NOAA also reveals that by the end of 2015, almost 95 percent of coral reefs in the U.S. will have been exposed to bleaching conditions. Scientists also estimate that warming sea temperatures are resulting in the disappearance of 12,000 square miles of coral this year, especially impacting tropical regions in the U.S.

There are also numerous coral species that become vulnerable to disease when their ideal water temperatures fluctuate, exposing them to warmer waters for long periods of time. Coral bleaching occurs when corals experience stressful environmental conditions resulting in algae emissions from their tissues.
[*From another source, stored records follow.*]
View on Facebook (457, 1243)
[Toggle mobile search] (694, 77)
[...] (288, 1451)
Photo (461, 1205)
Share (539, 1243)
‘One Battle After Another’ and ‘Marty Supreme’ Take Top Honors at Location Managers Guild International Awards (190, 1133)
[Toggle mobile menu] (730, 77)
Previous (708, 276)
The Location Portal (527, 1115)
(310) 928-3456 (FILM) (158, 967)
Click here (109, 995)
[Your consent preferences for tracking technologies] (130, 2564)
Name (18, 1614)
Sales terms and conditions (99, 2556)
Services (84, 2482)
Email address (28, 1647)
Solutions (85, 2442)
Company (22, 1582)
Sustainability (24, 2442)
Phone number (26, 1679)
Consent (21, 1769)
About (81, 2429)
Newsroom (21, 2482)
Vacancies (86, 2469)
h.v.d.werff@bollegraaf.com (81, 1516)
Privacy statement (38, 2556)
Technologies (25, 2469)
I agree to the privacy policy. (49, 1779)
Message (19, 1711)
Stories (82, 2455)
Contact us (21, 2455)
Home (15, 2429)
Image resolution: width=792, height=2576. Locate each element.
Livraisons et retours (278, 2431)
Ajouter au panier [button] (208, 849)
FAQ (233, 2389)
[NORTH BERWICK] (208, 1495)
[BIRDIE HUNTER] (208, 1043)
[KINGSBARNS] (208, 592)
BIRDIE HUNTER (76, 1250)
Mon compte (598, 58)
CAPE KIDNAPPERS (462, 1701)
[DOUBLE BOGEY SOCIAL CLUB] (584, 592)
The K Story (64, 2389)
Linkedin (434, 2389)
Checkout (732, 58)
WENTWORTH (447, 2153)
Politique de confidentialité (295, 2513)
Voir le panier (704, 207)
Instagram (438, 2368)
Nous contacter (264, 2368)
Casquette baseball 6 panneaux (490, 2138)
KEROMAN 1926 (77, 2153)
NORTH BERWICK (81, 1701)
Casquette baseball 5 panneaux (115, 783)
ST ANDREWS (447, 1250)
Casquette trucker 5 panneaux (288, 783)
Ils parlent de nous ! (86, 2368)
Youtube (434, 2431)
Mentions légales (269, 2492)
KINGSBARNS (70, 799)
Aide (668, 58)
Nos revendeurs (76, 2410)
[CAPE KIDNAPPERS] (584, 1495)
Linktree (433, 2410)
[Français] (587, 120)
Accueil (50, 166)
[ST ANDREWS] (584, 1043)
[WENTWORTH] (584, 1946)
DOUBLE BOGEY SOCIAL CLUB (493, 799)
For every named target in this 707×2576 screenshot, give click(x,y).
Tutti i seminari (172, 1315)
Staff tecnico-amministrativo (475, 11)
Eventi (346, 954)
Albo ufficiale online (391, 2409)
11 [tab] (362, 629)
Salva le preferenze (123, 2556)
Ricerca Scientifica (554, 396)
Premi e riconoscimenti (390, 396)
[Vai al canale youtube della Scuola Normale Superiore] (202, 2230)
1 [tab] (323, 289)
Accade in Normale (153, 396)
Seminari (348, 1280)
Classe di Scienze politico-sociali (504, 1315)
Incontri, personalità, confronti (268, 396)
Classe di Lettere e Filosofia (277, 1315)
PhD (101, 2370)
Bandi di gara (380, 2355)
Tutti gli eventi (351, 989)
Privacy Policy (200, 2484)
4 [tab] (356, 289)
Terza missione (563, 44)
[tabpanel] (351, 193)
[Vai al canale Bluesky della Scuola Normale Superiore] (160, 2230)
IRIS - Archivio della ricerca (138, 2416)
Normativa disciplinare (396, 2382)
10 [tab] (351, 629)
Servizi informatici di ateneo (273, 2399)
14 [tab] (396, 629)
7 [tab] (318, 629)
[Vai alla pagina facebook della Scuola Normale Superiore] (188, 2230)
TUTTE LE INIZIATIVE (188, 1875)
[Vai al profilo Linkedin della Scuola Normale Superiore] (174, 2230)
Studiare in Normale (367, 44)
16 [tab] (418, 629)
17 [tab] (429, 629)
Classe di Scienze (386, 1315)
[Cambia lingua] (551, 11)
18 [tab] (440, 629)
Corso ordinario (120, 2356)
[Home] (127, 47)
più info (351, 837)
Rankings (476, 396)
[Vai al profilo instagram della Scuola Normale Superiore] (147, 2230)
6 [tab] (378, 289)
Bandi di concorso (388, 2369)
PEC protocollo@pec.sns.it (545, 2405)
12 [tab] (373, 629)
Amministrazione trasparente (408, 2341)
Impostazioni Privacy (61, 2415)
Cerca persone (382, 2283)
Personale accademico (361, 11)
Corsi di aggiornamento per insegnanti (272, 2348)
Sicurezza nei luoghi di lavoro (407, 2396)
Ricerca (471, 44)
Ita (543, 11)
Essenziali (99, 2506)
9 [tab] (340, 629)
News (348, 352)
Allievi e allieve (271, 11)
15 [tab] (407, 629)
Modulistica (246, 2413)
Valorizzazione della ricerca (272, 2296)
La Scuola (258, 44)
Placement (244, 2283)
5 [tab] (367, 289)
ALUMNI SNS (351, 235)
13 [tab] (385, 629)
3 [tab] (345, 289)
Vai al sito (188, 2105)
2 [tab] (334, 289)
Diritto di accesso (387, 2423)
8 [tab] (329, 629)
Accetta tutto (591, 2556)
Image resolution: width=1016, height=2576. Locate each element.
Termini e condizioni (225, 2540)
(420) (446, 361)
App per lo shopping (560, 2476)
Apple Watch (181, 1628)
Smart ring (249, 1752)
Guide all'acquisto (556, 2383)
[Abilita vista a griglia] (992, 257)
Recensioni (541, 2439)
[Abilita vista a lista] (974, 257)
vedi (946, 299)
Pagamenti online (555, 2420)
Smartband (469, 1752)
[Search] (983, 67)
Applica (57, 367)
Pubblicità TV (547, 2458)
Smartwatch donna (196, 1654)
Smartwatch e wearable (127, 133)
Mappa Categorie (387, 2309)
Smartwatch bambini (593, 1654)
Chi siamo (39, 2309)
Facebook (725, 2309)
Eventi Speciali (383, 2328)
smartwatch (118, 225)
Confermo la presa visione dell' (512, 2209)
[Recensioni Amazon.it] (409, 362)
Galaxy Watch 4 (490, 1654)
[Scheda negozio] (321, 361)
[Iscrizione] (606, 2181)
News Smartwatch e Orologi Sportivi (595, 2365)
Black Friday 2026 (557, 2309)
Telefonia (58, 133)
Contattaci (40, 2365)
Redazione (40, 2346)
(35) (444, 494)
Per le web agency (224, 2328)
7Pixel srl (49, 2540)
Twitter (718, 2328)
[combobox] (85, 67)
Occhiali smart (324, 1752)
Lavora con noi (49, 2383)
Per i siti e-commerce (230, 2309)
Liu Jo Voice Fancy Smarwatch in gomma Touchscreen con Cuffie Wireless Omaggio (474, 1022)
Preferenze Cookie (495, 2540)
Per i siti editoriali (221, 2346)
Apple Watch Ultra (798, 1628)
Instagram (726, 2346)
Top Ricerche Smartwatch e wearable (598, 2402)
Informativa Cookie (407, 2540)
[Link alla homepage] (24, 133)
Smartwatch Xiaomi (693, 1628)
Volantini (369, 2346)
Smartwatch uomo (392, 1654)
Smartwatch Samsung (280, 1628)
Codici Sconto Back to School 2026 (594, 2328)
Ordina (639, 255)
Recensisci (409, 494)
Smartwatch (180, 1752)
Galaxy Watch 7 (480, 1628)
As a result of this, corals become white, where their vivid colors turn pale, due to the absence of these algae where the corals also lose their main food source, weakening them in the process.

Most corals recover from mild bleaching, however, long term or severe bleaching events can cause corals to die. When corals die, this could mean harming marine ecosystems, lessening shoreline protection for fish and other marine life.

According to Jennifer Koss of NOAA's Coral Reef Conservation Program, these bleaching events can be prevented by targeting human threats such as unsustainable fishing practices and land runoff pollution that adds more stress to the corals.